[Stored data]
○ ○ ○ ○

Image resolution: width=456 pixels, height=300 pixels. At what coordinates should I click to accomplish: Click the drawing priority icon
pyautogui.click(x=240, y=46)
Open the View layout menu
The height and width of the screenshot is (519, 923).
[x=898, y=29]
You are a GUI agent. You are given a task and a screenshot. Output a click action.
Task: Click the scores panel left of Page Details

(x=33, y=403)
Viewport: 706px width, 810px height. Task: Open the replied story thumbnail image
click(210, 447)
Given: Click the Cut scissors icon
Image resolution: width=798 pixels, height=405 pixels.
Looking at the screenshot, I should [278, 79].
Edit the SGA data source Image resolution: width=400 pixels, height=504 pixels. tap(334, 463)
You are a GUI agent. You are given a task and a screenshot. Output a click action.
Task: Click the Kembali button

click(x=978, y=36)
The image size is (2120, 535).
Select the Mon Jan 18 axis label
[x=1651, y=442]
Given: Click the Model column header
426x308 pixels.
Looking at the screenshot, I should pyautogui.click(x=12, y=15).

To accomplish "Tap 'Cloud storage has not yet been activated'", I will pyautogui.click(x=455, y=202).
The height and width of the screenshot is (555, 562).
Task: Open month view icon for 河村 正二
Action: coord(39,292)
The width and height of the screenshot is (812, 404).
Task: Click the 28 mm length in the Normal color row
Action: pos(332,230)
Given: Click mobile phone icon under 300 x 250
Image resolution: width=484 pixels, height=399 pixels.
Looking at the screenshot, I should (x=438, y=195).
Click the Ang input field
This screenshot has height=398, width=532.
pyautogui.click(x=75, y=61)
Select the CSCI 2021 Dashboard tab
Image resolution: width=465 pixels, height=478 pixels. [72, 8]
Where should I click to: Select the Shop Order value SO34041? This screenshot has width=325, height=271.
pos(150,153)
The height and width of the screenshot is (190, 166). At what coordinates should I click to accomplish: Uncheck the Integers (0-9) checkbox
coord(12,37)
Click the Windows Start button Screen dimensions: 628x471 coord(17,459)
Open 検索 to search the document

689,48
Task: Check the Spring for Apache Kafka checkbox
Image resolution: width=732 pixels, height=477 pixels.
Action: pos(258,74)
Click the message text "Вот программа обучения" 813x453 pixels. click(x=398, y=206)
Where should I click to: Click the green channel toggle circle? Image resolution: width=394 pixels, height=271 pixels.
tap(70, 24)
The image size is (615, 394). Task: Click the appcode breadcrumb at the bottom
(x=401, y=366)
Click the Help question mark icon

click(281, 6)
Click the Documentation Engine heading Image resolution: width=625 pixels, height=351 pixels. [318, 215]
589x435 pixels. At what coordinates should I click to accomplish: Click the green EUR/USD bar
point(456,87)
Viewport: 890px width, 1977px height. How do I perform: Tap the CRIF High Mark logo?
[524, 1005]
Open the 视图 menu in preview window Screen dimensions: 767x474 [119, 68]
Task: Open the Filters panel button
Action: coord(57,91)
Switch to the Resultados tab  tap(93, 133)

○ ○ ○ ○

Description of the task →
Reproduce the entries above exactly, every line included.

Result →
Image resolution: width=456 pixels, height=300 pixels. At what coordinates should I click to accomplish: Click the drawing priority icon
pyautogui.click(x=240, y=46)
Open the View layout menu
The height and width of the screenshot is (519, 923).
[x=898, y=29]
You are a GUI agent. You are given a task and a screenshot. Output a click action.
Task: Click the scores panel left of Page Details

(x=33, y=403)
Viewport: 706px width, 810px height. Task: Open the replied story thumbnail image
click(210, 447)
Given: Click the Cut scissors icon
Image resolution: width=798 pixels, height=405 pixels.
Looking at the screenshot, I should [278, 79].
Edit the SGA data source Image resolution: width=400 pixels, height=504 pixels. tap(334, 463)
You are a GUI agent. You are given a task and a screenshot. Output a click action.
Task: Click the Kembali button

click(x=978, y=36)
The image size is (2120, 535).
Select the Mon Jan 18 axis label
[x=1651, y=442]
Given: Click the Model column header
426x308 pixels.
Looking at the screenshot, I should pyautogui.click(x=12, y=15).

To accomplish "Tap 'Cloud storage has not yet been activated'", I will pyautogui.click(x=455, y=202).
The height and width of the screenshot is (555, 562).
Task: Open month view icon for 河村 正二
Action: coord(39,292)
The width and height of the screenshot is (812, 404).
Task: Click the 28 mm length in the Normal color row
Action: pos(332,230)
Given: Click mobile phone icon under 300 x 250
Image resolution: width=484 pixels, height=399 pixels.
Looking at the screenshot, I should (x=438, y=195).
Click the Ang input field
This screenshot has height=398, width=532.
pyautogui.click(x=75, y=61)
Select the CSCI 2021 Dashboard tab
Image resolution: width=465 pixels, height=478 pixels. [72, 8]
Where should I click to: Select the Shop Order value SO34041? This screenshot has width=325, height=271.
pos(150,153)
The height and width of the screenshot is (190, 166). At what coordinates should I click to accomplish: Uncheck the Integers (0-9) checkbox
coord(12,37)
Click the Windows Start button Screen dimensions: 628x471 coord(17,459)
Open 検索 to search the document

689,48
Task: Check the Spring for Apache Kafka checkbox
Image resolution: width=732 pixels, height=477 pixels.
Action: pos(258,74)
Click the message text "Вот программа обучения" 813x453 pixels. click(x=398, y=206)
Where should I click to: Click the green channel toggle circle? Image resolution: width=394 pixels, height=271 pixels.
tap(70, 24)
The image size is (615, 394). Task: Click the appcode breadcrumb at the bottom
(x=401, y=366)
Click the Help question mark icon

click(281, 6)
Click the Documentation Engine heading Image resolution: width=625 pixels, height=351 pixels. [318, 215]
589x435 pixels. At what coordinates should I click to accomplish: Click the green EUR/USD bar
point(456,87)
Viewport: 890px width, 1977px height. How do I perform: Tap the CRIF High Mark logo?
[524, 1005]
Open the 视图 menu in preview window Screen dimensions: 767x474 [119, 68]
Task: Open the Filters panel button
Action: coord(57,91)
Switch to the Resultados tab  tap(93, 133)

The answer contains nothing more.